** MATERIAL FOR THIS EXERCISE **
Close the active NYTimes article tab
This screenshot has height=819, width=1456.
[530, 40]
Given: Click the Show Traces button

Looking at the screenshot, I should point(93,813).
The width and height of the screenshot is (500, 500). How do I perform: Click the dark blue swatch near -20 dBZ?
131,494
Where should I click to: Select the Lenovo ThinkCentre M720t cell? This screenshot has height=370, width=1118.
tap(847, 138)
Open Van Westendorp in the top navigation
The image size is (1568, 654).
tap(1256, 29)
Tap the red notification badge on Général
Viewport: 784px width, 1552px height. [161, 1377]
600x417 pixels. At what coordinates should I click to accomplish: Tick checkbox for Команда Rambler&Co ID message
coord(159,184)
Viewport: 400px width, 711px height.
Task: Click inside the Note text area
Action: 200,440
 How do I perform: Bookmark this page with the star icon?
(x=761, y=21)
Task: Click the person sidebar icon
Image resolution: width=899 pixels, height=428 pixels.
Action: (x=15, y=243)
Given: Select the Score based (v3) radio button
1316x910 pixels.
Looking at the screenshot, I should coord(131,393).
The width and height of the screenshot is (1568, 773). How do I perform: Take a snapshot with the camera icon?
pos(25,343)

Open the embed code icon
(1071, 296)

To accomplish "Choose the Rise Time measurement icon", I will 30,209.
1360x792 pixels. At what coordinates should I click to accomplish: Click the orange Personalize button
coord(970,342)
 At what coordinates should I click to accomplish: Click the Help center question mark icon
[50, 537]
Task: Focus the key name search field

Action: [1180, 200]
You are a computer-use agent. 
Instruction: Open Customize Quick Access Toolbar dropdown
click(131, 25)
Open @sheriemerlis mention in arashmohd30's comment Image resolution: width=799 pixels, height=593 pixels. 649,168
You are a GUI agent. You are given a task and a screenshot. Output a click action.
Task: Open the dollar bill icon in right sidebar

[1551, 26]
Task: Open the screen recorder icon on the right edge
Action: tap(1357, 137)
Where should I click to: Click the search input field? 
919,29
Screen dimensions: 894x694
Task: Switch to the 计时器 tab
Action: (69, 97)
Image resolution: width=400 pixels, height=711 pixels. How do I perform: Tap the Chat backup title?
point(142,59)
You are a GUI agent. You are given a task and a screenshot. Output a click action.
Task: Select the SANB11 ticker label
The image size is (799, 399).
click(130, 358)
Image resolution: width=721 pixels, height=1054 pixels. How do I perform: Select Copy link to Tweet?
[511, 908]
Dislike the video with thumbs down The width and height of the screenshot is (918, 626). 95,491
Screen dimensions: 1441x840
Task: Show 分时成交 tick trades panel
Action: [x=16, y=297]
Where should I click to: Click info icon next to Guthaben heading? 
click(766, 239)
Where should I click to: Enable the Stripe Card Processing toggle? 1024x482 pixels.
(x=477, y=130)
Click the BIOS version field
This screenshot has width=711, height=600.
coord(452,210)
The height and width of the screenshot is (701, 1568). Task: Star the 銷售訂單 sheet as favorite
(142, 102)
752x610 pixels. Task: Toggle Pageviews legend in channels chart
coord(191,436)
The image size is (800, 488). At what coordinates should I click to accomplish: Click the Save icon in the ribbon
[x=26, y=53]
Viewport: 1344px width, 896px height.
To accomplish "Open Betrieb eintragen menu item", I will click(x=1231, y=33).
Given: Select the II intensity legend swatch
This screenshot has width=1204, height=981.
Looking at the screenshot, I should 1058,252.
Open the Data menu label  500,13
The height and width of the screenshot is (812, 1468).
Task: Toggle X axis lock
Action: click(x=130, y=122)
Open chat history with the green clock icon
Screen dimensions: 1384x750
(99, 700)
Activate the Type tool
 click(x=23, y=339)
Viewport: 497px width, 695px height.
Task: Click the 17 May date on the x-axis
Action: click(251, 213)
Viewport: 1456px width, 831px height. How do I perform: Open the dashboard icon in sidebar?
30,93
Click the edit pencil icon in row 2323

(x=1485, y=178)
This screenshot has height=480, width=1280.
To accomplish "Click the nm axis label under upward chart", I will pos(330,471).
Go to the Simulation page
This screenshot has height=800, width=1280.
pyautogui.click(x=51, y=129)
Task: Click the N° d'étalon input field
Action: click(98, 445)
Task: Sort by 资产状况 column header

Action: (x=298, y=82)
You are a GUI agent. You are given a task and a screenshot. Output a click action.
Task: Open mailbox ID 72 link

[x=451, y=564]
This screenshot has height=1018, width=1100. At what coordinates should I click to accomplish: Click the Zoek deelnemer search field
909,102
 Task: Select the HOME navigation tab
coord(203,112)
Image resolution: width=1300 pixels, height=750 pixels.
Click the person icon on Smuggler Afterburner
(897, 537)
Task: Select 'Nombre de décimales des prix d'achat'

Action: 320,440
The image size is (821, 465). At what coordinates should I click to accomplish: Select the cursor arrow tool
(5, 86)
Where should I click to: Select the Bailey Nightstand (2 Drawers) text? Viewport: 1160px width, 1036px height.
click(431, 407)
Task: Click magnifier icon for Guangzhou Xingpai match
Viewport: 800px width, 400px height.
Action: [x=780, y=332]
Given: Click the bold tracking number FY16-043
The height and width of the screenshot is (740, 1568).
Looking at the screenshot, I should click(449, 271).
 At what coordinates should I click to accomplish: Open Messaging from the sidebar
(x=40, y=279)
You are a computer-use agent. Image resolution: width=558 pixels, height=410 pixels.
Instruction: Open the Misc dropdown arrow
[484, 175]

** PROMPT **
Working through the entries above, copy every line in which "computer" is found.

** REPLY **
You are a computer-use agent. 
You are a computer-use agent. Image resolution: width=558 pixels, height=410 pixels.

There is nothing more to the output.